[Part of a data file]
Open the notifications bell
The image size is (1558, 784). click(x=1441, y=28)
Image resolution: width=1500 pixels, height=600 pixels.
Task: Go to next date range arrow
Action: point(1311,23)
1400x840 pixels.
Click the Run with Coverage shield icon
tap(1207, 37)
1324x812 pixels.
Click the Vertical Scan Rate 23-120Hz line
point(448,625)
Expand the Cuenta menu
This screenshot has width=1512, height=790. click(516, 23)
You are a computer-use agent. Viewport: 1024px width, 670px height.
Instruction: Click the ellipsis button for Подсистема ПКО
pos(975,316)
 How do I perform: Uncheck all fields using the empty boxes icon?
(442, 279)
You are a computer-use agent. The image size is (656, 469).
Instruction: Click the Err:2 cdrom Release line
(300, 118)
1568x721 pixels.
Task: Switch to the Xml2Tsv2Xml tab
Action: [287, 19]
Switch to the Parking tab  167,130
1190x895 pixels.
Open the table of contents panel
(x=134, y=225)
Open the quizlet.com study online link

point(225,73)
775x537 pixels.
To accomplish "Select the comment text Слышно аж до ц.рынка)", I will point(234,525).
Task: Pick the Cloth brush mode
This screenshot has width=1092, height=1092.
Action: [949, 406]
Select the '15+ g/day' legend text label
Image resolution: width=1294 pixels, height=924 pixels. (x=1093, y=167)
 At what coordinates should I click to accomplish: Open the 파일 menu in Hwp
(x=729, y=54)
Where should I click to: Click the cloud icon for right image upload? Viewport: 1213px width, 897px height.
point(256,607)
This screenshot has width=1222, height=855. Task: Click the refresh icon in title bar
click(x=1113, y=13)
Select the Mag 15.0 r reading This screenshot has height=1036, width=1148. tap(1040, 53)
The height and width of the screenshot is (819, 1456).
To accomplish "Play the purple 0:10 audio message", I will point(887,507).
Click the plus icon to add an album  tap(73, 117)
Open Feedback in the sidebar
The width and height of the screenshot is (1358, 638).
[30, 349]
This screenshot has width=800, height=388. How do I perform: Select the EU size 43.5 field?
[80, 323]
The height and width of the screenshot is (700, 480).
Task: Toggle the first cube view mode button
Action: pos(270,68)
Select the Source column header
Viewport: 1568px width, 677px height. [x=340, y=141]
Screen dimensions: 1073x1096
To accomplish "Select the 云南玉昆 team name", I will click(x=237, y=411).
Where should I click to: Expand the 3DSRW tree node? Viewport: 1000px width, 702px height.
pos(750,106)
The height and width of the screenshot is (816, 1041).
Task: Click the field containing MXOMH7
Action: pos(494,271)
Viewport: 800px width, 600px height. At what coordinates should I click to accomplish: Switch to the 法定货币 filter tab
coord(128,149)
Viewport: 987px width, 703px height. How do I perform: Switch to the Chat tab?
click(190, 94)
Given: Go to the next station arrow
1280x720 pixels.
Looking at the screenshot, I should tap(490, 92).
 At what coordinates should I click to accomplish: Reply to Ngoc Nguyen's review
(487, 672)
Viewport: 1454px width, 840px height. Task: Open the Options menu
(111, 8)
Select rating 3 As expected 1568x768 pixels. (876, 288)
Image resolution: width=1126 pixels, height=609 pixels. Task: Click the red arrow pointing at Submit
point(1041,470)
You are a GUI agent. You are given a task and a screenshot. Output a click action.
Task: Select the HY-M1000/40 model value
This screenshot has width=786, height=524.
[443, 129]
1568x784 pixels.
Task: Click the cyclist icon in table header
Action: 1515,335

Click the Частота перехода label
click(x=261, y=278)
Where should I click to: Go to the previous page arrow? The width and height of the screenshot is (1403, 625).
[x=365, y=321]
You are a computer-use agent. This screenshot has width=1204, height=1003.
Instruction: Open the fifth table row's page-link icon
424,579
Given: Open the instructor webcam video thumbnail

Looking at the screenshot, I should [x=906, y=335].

§ **WRITTEN REQUEST**: Can you give these records again with every "Instruction" replaced by "Command" and everything else left unchanged?

§ **EXERCISE OUTPUT**:
Open the notifications bell
The image size is (1558, 784). click(x=1441, y=28)
Image resolution: width=1500 pixels, height=600 pixels.
Task: Go to next date range arrow
Action: point(1311,23)
1400x840 pixels.
Click the Run with Coverage shield icon
tap(1207, 37)
1324x812 pixels.
Click the Vertical Scan Rate 23-120Hz line
point(448,625)
Expand the Cuenta menu
This screenshot has width=1512, height=790. click(516, 23)
You are a computer-use agent. Viewport: 1024px width, 670px height.
Command: Click the ellipsis button for Подсистема ПКО
pos(975,316)
 How do I perform: Uncheck all fields using the empty boxes icon?
(442, 279)
You are a computer-use agent. The image size is (656, 469).
Command: Click the Err:2 cdrom Release line
(300, 118)
1568x721 pixels.
Task: Switch to the Xml2Tsv2Xml tab
Action: [287, 19]
Switch to the Parking tab  167,130
1190x895 pixels.
Open the table of contents panel
(x=134, y=225)
Open the quizlet.com study online link

point(225,73)
775x537 pixels.
To accomplish "Select the comment text Слышно аж до ц.рынка)", I will point(234,525).
Task: Pick the Cloth brush mode
This screenshot has width=1092, height=1092.
Action: [949, 406]
Select the '15+ g/day' legend text label
Image resolution: width=1294 pixels, height=924 pixels. (x=1093, y=167)
 At what coordinates should I click to accomplish: Open the 파일 menu in Hwp
(x=729, y=54)
Where should I click to: Click the cloud icon for right image upload? Viewport: 1213px width, 897px height.
point(256,607)
This screenshot has width=1222, height=855. Task: Click the refresh icon in title bar
click(x=1113, y=13)
Select the Mag 15.0 r reading This screenshot has height=1036, width=1148. tap(1040, 53)
The height and width of the screenshot is (819, 1456).
To accomplish "Play the purple 0:10 audio message", I will point(887,507).
Click the plus icon to add an album  tap(73, 117)
Open Feedback in the sidebar
The width and height of the screenshot is (1358, 638).
[30, 349]
This screenshot has width=800, height=388. How do I perform: Select the EU size 43.5 field?
[80, 323]
The height and width of the screenshot is (700, 480).
Task: Toggle the first cube view mode button
Action: pos(270,68)
Select the Source column header
Viewport: 1568px width, 677px height. [x=340, y=141]
Screen dimensions: 1073x1096
To accomplish "Select the 云南玉昆 team name", I will click(x=237, y=411).
Where should I click to: Expand the 3DSRW tree node? Viewport: 1000px width, 702px height.
pos(750,106)
The height and width of the screenshot is (816, 1041).
Task: Click the field containing MXOMH7
Action: pos(494,271)
Viewport: 800px width, 600px height. At what coordinates should I click to accomplish: Switch to the 法定货币 filter tab
coord(128,149)
Viewport: 987px width, 703px height. How do I perform: Switch to the Chat tab?
click(190, 94)
Given: Go to the next station arrow
1280x720 pixels.
Looking at the screenshot, I should tap(490, 92).
 At what coordinates should I click to accomplish: Reply to Ngoc Nguyen's review
(487, 672)
Viewport: 1454px width, 840px height. Task: Open the Options menu
(111, 8)
Select rating 3 As expected 1568x768 pixels. (876, 288)
Image resolution: width=1126 pixels, height=609 pixels. Task: Click the red arrow pointing at Submit
point(1041,470)
You are a GUI agent. You are given a task and a screenshot. Output a click action.
Task: Select the HY-M1000/40 model value
This screenshot has width=786, height=524.
[443, 129]
1568x784 pixels.
Task: Click the cyclist icon in table header
Action: 1515,335

Click the Частота перехода label
click(x=261, y=278)
Where should I click to: Go to the previous page arrow? The width and height of the screenshot is (1403, 625).
[x=365, y=321]
You are a computer-use agent. This screenshot has width=1204, height=1003.
Command: Open the fifth table row's page-link icon
424,579
Given: Open the instructor webcam video thumbnail

Looking at the screenshot, I should [x=906, y=335].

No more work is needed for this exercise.